What is CDC doing to monitor antiviral resistance in the United States during the 2019-2020 season?
Antiviral resistance means that a virus has changed in such a way that antiviral drugs are less effective or not effective at all in treating or preventing illnesses with that virus. CDC will continue to collect and monitor flu viruses for changes through an established network of domestic and global surveillance systems. CDC also is working with the state public health departments and the World Health Organization to collect additional information on antiviral resistance in the United States and worldwide. The information collected will assist in making informed recommendations regarding use of antiviral drugs to treat flu.
How does CDC estimate the burden of seasonal flu on the United States?
The burden of flu on the United States can vary widely from season to season and is determined by a number of factors including the characteristics of circulating viruses, the timing of the season, population immunity to circulating viruses, how well flu vaccines are working, and how many people have gotten vaccinated. While the impact of flu varies, it places a substantial burden on the health of people in the United States each year.

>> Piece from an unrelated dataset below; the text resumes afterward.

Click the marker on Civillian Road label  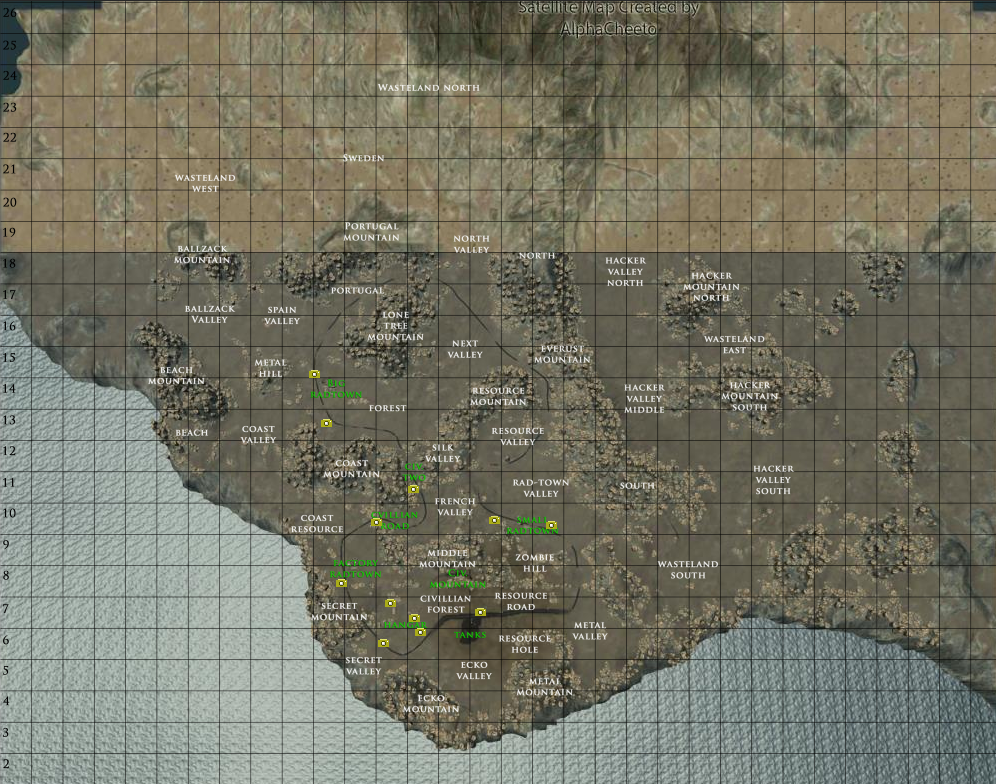[x=376, y=522]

CDC uses a model to estimate the numbers of flu illnesses, medical visits, and hospitalizations in the United States (as well as the impact of flu vaccination on these numbers). The same model is also extended to estimate flu-related deaths in the United States. This methodology has been used to retroactively calculate flu burden, including deaths, going back to 2010.
Beginning with the 2018-2019 flu season, CDC began reporting cumulative, in-season estimates of the burden of flu. These Preliminary In-Season Burden Estimates will be provided when activity has been sufficient to generate a stable estimate, and will be updated weekly over the course of the flu season.
How does CDC classify flu season severity?
In 2017, CDC adopted and outlined a new methodology for determining flu season severity. Based on data from past flu seasons, CDC researchers used key flu indicator data to develop intensity thresholds (ITs) to classify the severity of flu seasons.
Based on the intensity thresholds, CDC researchers classified seasonal severity from 2003-2004 through the 2018-2019 flu seasons. Overall, four seasons were classified as low severity, eight as moderate, three as high, and none as very high.
What is flu forecasting?
Flu places a significant disease burden on the U.S. population each year, but the magnitude and timing varies from season to season, making the annual impact difficult to predict at the beginning of each season. Flu forecasting may help predict when the start, peak, and increases in flu activity will occur. Unlike CDC’s traditional influenza surveillance systems, which measure flu activity after it has occurred, flu forecasting offers the possibility to look into the future and better plan ahead, potentially reducing the impact of flu and can potentially be used to prepare for and prevent illness, hospitalization, and death, as well as the economic burden, experienced during a flu epidemic. When forecasts accurately predict flu activity, the ability to more effectively plan for public health responses to seasonal flu epidemics and future influenza pandemics is possible.
Flu forecasting aims to predict the characteristics of influenza seasons before disease activity occurs and is captured by the U.S. influenza surveillance system. Since the 2013-2014 flu season, the Influenza Division at CDC has worked with CDC’s Epidemic Prediction Initiative (EPI) and external researchers to improve the science and usability of flu forecasting by coordinating flu forecasting challenges. Recently, these challenges have been extended to state-level predictions and forecasting hospitalization rates.
During 2018-2019, CDC began summarizing and publicly posting flu forecasts. For the 2019-2020 flu season, CDC will continue to display weekly the forecasts received through the EPI.